Data records START

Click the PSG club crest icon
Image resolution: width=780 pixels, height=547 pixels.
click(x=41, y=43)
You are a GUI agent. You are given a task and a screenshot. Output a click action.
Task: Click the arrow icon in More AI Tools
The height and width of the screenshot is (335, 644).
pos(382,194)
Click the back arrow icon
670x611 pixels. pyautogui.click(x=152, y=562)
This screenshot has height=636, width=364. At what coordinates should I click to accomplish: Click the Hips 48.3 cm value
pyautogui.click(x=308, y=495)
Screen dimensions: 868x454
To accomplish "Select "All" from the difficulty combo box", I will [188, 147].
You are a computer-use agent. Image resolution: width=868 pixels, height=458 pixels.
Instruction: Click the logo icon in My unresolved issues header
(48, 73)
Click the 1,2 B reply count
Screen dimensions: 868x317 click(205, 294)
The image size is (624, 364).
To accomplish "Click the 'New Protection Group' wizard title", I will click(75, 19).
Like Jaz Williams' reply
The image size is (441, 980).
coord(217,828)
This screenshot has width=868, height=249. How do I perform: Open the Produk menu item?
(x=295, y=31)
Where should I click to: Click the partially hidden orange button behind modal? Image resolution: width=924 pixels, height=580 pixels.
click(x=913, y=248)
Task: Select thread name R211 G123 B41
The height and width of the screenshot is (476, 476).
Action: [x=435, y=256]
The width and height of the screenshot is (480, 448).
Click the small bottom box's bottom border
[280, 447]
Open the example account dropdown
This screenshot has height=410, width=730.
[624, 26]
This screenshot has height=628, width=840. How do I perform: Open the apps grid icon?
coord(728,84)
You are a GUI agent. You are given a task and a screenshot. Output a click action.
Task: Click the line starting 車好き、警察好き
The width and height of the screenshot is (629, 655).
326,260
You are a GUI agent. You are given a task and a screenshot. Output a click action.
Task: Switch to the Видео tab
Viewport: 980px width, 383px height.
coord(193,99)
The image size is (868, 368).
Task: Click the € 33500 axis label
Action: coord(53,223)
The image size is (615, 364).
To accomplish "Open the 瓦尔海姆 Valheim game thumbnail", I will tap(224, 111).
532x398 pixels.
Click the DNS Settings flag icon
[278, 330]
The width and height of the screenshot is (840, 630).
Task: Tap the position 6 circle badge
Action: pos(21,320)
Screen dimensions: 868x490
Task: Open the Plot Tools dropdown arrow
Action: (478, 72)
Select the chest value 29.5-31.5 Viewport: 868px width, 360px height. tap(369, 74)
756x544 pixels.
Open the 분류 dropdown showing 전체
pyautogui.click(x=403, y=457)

Data records END

Each entry must be printed again exactly as given.

__Exercise response__.
Click the PSG club crest icon
Image resolution: width=780 pixels, height=547 pixels.
click(x=41, y=43)
You are a GUI agent. You are given a task and a screenshot. Output a click action.
Task: Click the arrow icon in More AI Tools
The height and width of the screenshot is (335, 644).
pos(382,194)
Click the back arrow icon
670x611 pixels. pyautogui.click(x=152, y=562)
This screenshot has height=636, width=364. At what coordinates should I click to accomplish: Click the Hips 48.3 cm value
pyautogui.click(x=308, y=495)
Screen dimensions: 868x454
To accomplish "Select "All" from the difficulty combo box", I will [188, 147].
You are a computer-use agent. Image resolution: width=868 pixels, height=458 pixels.
Instruction: Click the logo icon in My unresolved issues header
(48, 73)
Click the 1,2 B reply count
Screen dimensions: 868x317 click(205, 294)
The image size is (624, 364).
To accomplish "Click the 'New Protection Group' wizard title", I will click(75, 19).
Like Jaz Williams' reply
The image size is (441, 980).
coord(217,828)
This screenshot has width=868, height=249. How do I perform: Open the Produk menu item?
(x=295, y=31)
Where should I click to: Click the partially hidden orange button behind modal? Image resolution: width=924 pixels, height=580 pixels.
click(x=913, y=248)
Task: Select thread name R211 G123 B41
The height and width of the screenshot is (476, 476).
Action: [x=435, y=256]
The width and height of the screenshot is (480, 448).
Click the small bottom box's bottom border
[280, 447]
Open the example account dropdown
This screenshot has height=410, width=730.
[624, 26]
This screenshot has height=628, width=840. How do I perform: Open the apps grid icon?
coord(728,84)
You are a GUI agent. You are given a task and a screenshot. Output a click action.
Task: Click the line starting 車好き、警察好き
The width and height of the screenshot is (629, 655).
326,260
You are a GUI agent. You are given a task and a screenshot. Output a click action.
Task: Switch to the Видео tab
Viewport: 980px width, 383px height.
coord(193,99)
The image size is (868, 368).
Task: Click the € 33500 axis label
Action: coord(53,223)
The image size is (615, 364).
To accomplish "Open the 瓦尔海姆 Valheim game thumbnail", I will tap(224, 111).
532x398 pixels.
Click the DNS Settings flag icon
[278, 330]
The width and height of the screenshot is (840, 630).
Task: Tap the position 6 circle badge
Action: pos(21,320)
Screen dimensions: 868x490
Task: Open the Plot Tools dropdown arrow
Action: (478, 72)
Select the chest value 29.5-31.5 Viewport: 868px width, 360px height. tap(369, 74)
756x544 pixels.
Open the 분류 dropdown showing 전체
pyautogui.click(x=403, y=457)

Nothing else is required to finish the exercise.